We have been told all too often that the colonists were angry about the fact that they were being taxed so heavily by the British crown yet had none of their interests represented. Taxation without representation was one of the main reasons that many of us were taught was the reason why the American Revolution was even considered.
But, consider the fact that British soldiers were better paid than the fledgling colonies were able to pay their soldiers primarily comprised of rag tag militias. The British crown was powerful enough to provide protection against hostile nations and savvy enough to provide incentive for businessmen looking to make their fortune in the new colonies as long as they remained loyal to the crown.
Interestingly enough, prior to 1776, the amount of African slave rebellions in the colonies and in the Caribbean, which was home to many plantations owned by wealthy colonists living in North America, were increasing at an alarming rate. North American plantation owners were consumed with fear that the uprising of the African slaves abroad would spill into the borders of this fledgling nation. Additionally an increasing amount of African slaves were escaping from their owners and joining the British Armies in order to fight against American secession. Why? The anti-slavery sentiment in London was growing at a fever pitch and, by all accounts, according to professor Gerald Horne in his exhaustive historical analysis called The Counter Revolution of 1776: Slave resistance and the Origins of the United States of America, that sentiment was going to spread through the British empire and was leading to the institution of slavery being abolished in all of its colonies (even though it hadn’t yet happened).
It is argued very effectively that the wealthy land owners, slave owners and those sympathetic to them were the primary drafters of the document called The Declaration of Independence. This document insured that their fortunes made by virtue of slavery being legal would be secure for many more generations. The counter-revolution, aka The American Revolution, therefore was a targeted campaign that the framers of this new document approved of in order to maintain their way of life, namely legalized slavery.
African slaves, my ancestors, were not set free as a result of that Independence Day. Almost another 100 years would have to pass before their freedom was secured by the bloodiest war in US history and the ratification of the 13th amendment. Another 100 years after that would have to pass before they were fully able to participate in the political process.
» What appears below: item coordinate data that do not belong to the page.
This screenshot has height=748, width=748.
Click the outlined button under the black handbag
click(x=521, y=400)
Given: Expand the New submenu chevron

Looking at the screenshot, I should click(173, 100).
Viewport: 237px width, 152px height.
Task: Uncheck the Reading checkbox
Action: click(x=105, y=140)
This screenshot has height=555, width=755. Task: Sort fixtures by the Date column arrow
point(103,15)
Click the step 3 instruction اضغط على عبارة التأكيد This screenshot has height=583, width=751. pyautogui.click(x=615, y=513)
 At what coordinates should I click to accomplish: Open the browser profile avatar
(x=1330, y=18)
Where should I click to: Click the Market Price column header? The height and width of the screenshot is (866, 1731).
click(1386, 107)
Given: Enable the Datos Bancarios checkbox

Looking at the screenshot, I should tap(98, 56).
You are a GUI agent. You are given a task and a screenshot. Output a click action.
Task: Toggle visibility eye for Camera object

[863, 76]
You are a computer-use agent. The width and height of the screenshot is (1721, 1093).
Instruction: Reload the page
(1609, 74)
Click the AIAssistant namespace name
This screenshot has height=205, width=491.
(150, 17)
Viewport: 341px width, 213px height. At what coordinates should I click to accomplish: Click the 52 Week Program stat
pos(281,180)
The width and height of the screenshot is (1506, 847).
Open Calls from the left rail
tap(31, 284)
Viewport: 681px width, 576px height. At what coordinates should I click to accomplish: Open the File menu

So, as a proud American whose ancestors were undoubtedly victimized by the morally bankrupt system of chattel slavery that this country perfected, Independence Day does not resonate as much with me as it does with many other Americans. Yes, I enjoy the food, the fun and the revelry, but by acknowledging the facts of the story of my people in this country I am no less proud to be here. In fact, that I am able to acknowledge these facts and still be proud to be an American makes me not only a good American, but a great one.